MG: How was it working with directors Nathan Greno And Byron Howard on “Tangled”?
AM: Actually they where very hands on. They are younger and they had a strong vision of what they wanted. They actually forced me to go to places I haven’t gone before, as far as the score is more live-action. The underscore that is. They were very concerned about wanting to keep the songs contemporary. They definitely guided me in a different direction and I was very grateful for that.

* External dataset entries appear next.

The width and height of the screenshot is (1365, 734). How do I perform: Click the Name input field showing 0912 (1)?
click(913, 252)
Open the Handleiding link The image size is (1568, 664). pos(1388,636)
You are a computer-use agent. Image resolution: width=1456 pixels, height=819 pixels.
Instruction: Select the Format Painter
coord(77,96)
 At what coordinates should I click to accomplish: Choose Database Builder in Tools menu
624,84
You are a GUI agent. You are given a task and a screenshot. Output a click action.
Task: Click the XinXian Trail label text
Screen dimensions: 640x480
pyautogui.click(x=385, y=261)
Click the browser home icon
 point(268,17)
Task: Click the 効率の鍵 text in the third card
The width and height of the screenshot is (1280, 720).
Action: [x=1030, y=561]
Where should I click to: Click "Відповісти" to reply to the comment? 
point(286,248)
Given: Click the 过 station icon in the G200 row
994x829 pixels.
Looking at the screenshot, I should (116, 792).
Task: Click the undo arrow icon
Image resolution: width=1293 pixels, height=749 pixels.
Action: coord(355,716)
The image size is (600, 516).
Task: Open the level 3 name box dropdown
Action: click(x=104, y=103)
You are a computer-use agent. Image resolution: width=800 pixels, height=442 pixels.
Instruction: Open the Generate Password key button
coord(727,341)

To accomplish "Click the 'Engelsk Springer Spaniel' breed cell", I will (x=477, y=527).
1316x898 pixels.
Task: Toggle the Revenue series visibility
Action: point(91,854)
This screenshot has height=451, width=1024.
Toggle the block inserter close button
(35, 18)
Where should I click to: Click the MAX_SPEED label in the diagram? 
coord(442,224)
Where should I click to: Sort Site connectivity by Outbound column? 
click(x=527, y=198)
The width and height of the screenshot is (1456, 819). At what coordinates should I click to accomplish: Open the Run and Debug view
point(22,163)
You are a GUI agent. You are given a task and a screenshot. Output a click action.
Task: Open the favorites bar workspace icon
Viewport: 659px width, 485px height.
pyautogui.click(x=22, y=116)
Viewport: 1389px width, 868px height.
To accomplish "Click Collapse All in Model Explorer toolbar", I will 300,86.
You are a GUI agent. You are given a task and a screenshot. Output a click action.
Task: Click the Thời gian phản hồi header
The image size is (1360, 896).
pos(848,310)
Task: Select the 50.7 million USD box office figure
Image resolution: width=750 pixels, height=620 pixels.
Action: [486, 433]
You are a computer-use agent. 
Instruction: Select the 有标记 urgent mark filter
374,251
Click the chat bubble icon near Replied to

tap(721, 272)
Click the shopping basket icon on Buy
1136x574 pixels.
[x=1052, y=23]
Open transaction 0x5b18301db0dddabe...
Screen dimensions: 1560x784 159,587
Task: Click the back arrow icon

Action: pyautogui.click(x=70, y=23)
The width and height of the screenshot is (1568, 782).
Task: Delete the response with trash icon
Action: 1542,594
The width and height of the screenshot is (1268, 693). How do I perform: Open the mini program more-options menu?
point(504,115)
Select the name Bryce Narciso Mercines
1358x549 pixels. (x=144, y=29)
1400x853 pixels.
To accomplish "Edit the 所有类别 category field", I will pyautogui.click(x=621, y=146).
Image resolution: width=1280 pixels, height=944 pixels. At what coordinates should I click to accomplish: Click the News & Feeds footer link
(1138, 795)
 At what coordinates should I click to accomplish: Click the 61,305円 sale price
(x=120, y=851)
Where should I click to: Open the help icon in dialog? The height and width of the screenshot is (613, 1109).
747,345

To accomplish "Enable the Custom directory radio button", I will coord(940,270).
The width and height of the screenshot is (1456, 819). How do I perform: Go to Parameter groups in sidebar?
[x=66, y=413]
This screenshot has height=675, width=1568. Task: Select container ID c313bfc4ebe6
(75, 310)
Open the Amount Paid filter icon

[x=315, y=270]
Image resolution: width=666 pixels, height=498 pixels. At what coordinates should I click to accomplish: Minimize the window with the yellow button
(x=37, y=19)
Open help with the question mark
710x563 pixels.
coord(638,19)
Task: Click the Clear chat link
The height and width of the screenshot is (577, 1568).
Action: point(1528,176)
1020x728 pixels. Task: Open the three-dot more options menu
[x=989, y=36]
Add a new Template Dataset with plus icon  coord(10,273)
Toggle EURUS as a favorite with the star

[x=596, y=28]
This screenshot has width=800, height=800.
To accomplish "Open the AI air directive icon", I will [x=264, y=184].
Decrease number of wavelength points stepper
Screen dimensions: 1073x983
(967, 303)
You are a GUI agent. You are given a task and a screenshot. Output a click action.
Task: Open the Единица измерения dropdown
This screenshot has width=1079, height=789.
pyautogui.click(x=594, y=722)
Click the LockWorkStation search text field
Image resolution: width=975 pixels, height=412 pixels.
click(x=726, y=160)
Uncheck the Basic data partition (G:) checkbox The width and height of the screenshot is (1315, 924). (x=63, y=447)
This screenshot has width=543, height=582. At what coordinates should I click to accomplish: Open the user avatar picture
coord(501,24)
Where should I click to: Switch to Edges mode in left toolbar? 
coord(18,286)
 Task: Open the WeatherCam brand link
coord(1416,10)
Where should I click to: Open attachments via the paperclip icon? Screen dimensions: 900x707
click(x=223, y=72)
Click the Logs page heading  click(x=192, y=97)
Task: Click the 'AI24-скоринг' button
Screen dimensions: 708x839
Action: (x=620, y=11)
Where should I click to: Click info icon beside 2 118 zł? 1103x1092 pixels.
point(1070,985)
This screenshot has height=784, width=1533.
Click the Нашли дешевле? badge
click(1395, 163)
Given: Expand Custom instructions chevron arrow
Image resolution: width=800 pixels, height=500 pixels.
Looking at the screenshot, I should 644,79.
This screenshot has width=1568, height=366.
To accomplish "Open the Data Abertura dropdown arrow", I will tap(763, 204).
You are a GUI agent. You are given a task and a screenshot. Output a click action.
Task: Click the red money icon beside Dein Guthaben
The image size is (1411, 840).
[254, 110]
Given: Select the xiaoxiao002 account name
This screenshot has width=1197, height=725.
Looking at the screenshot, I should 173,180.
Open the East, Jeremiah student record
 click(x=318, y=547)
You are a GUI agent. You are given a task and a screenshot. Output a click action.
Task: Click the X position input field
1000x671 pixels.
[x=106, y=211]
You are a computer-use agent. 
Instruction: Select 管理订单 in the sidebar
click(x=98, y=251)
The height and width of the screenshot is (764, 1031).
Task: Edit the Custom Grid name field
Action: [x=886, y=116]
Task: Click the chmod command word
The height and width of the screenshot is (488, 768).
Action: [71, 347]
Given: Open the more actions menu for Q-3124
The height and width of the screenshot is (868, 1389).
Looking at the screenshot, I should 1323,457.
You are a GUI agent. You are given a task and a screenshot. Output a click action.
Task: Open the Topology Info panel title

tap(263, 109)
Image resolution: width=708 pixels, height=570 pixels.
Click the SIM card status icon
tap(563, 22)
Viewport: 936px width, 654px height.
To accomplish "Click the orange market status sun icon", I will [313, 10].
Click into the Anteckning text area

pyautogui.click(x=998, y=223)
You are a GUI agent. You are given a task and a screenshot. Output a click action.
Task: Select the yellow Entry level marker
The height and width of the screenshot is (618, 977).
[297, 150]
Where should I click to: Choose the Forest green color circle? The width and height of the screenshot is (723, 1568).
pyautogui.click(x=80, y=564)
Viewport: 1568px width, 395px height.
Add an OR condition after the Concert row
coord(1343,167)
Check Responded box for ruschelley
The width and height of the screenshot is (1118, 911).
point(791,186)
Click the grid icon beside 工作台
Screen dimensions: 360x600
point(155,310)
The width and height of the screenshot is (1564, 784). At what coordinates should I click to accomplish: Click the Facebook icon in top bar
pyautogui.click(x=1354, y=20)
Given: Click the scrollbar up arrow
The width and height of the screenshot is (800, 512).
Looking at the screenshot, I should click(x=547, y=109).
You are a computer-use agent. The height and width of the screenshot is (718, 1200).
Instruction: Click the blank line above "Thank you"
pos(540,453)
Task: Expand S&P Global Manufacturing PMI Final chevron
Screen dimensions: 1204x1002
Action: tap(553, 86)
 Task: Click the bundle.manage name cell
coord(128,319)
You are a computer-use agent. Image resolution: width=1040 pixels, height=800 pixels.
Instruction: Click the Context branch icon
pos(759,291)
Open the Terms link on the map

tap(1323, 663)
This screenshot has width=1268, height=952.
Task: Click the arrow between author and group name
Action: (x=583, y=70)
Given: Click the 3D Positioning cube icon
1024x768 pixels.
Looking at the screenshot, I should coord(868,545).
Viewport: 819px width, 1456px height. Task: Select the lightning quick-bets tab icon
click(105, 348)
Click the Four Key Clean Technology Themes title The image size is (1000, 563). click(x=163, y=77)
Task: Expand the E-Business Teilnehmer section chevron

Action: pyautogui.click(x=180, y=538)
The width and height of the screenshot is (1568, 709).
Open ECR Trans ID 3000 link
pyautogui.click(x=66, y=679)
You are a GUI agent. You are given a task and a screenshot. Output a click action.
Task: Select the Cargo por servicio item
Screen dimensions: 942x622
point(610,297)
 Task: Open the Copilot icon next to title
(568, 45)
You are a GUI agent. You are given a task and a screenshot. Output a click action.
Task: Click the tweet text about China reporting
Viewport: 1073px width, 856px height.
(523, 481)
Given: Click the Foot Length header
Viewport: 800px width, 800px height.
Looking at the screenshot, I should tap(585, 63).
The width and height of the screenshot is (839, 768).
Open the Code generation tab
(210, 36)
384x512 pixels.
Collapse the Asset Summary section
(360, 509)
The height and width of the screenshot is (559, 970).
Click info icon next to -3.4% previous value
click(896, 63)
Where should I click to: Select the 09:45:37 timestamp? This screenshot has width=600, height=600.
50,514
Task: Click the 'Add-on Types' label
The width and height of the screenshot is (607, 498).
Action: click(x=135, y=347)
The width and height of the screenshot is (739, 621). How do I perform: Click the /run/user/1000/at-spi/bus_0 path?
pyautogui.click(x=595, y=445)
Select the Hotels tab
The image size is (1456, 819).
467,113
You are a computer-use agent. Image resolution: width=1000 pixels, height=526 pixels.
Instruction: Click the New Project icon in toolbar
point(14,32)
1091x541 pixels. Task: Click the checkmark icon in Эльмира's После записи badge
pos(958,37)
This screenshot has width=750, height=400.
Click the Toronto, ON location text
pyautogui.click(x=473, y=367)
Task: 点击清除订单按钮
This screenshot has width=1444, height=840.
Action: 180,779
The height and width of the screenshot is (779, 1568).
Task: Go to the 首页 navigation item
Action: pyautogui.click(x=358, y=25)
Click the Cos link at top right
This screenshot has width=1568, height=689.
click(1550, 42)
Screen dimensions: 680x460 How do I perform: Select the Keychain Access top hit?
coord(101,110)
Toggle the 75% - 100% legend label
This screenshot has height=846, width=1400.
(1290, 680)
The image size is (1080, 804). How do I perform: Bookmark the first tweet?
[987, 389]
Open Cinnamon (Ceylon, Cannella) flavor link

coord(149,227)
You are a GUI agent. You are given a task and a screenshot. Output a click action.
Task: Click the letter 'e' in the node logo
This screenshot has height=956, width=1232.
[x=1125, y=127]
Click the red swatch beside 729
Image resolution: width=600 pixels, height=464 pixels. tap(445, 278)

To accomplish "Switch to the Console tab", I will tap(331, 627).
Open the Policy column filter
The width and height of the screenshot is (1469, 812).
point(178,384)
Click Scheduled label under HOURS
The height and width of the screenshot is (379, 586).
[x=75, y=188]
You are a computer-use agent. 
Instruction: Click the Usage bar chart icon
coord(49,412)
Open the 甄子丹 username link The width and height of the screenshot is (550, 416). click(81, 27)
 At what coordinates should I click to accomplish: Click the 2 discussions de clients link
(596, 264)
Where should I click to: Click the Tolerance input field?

MG: I personally grew up listening to your music for “Aladdin”, “Beauty and the Beast” and “The Little Mermaid”, how do you feel that your music has affected so many people?
AM: It is incredible! I look back at it as those where the years of my life when I first started regularly in Hollywood and I enjoyed that time. It was great. As to the affect it had on people, that was obviously something that went far beyond what any of us could have predicted. I feel blessed, I think is the best way to look at it. I feel like I was just doing what I do and I was very fortunate.

MG: Of all the films you have worked on, do you have a favorite?
AM: Not really. No, I don’t. Honestly I can say truthfully every one of them are scores that I am equally proud of. As a movie and as a general experience, the one that did not receive the success it deserves was “The Hunchback of Notre Dame”. That was clearly the most ambitious of our projects.

MG: How does it feel to have won more Academy awards then any other living composer in Oscar history?
AM: Actually, its any living person [laughs]. I was winning at a time when my scores we getting sort of two for one. We were getting recognized for scores and also as individual songs. It was new form that was very dominate. I am very proud of what we did but I think it is a fluke that I have won so many.

MG: Any truth to the rumor of a live action “Beauty and the Beast” film?
AM: There was but it is now shelved. We were actually working on it though. Doug Wright had written a new Umberto and I wrote a new song for Tim Rice. Who knows it may find the light of day.  But at the moment, no.

MG: Are you still planning to adapt “Hunchback of Notre Dame” and “Newsies” for the stage?
AM: Yes it is. Those are on the way. Actually we have basically four or five stage musicals in the works at the moment and a number of them are actually adaptations of films.

MG: Do you find that more different to adapt music for the stage than for the screen?
AM: Well stage is definitely more hands on. There is no point where is it “finished” since it is constantly being rewritten and constantly being reinterpreted on stage every time it is being performed. Where as with film you get it right once. You can walk away and let others do what they do and enjoy it. The technique of what we do as writers is very much the same though. We still have to tell the story, speak through the characters and use the same type of dramatic techniques that we use on stage and in film.

MG: What do you feel the future holds for films with music in them like in “Tangled”?
AM: It is hard to say, it really is. I am always pleased and a bit surprised when they come back and say they want to do another. There is always an issue with doing full out musicals. First since there is a whole other layer of expense and work that has to happen in order for a musical to work correctly. Also because the public’s appetite for musicals waxes and wanes, you know it comes and goes. I would say when “Tangled” was supposed to be released, I figured we would be pretty much done with musicals for a while. I think the success of “Tangled” has been a revelation and a surprise and therefore I think there will be at least another one. But I do not know what it will be or when it will be. But luckily, knock on wood, we kept the form alive to fight another day.